Nie wiem jak to się stało, ale wczoraj zgubiłem jeden dzień, dokładnie sobotę. Od samego rana, jeszcze w czasie rozruchu porannego myślałem, że niedziela. Nawet przy śniadaniu patrząc na chleb pomyślałem, dziś jeszcze starczy, a jutro, bo pn. to kupię rano, jak będę wracał z rozmowy na kop. Pokój 1, następny. W tym przekonaniu o nd. trwałem do ok. 12:30 kiedy to na stację wszedł 834 i w rozmowie padło, że jest sobota. Trochę mnie to wprowadziło w konsternację, bo jakby musiałem plany zmienić w tym zakupowe, wszak do pn. trzeba przeżyć.
Szczury wczoraj miały już dostęp do siebie, bowiem ona pozbyła się ruji i on nie wykazuje zainteresowania nią, to pozostawiłem im drzwi do kuchni otwarte, by mogły ze sobą egzystować. Oczywiście jemu jakieś napastowanie jej pozostało, ale myślę już bez konsekwencji. Na noc jednak drzwi zamknąłem, bo przeczytałem, że szczurzyce często rujke mają w nocy, czyli po 22:00 do rana. Opanowują prawie wszystkie powierzchnie płaskie, a w spiżarce wspinają się na półki na wysokości 2,40m. Czasem je asekuruję, bo, nie wiem czy przy mnie, niekiedy są zbyt odważne, co powoduje czasem oderwanie się od jakiegoś elementu i muszę je chwytać odpadające. Wczoraj jego musiał chwycić, bo odpadł od półki. Źle obliczył.
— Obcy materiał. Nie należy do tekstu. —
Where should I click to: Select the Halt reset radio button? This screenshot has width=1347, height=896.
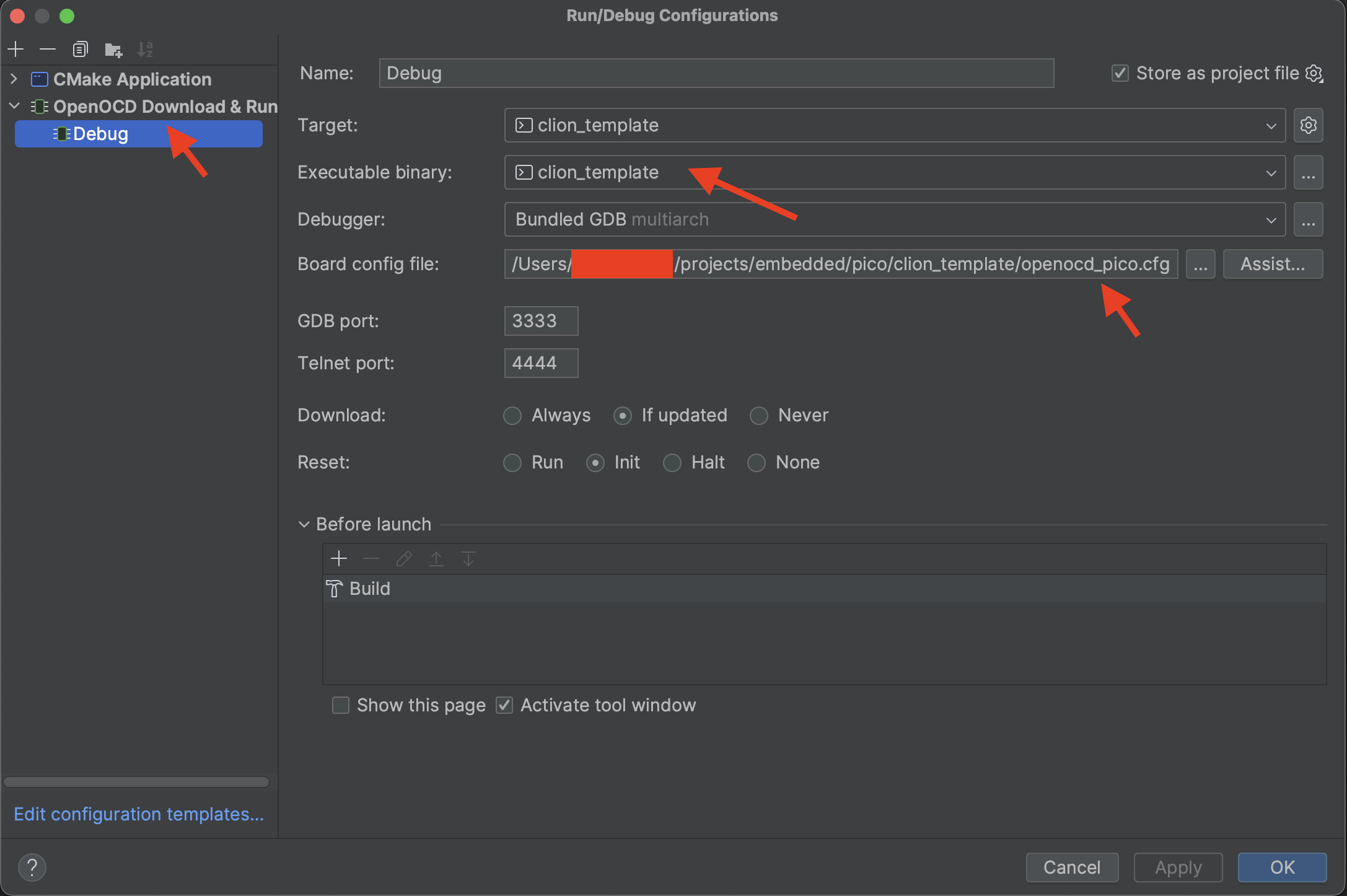click(x=671, y=462)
Po za tym staram się wyleczyć z symka td2. Zaczyna się tam robić co raz większa dziecinada, i nie wiem czy pisanie o tym jeszcze symulator ma sens, raczej jest to kolejna gra opanowana przez "dzieci", która uważają, że coś tam wiedzą i są nieomylne. Wykasowało to ludzi wartościowych, którzy utrzymywali sobą jakiś poziom, wnieśli nowe wartości do gry. Jak pokazuje historia działania autodestrukcyjne w PL nie są niczym nowym i, jak widać, dopadły także tą grę. Dlatego co raz mniej ją uruchamiam, choć ostatnio jeszcze jakieś tam podrygi były, to od wczoraj, kiedy to nastąpił przełom, stwierdziłem, że nie, muszę dać sobie z tym na razie, bo może kiedyś sytuacja się unormuje. Wystarczy popatrzeć na filmiki na yt. z przed maja, czy jeszcze krótko po maju, a na obecne, jaki nastąpił regres.
Jutro przeniesiona rozmowa z dyr. SRK oddział przy kop. Pokój 1 i okaże się czy inicjatywa przejdzie.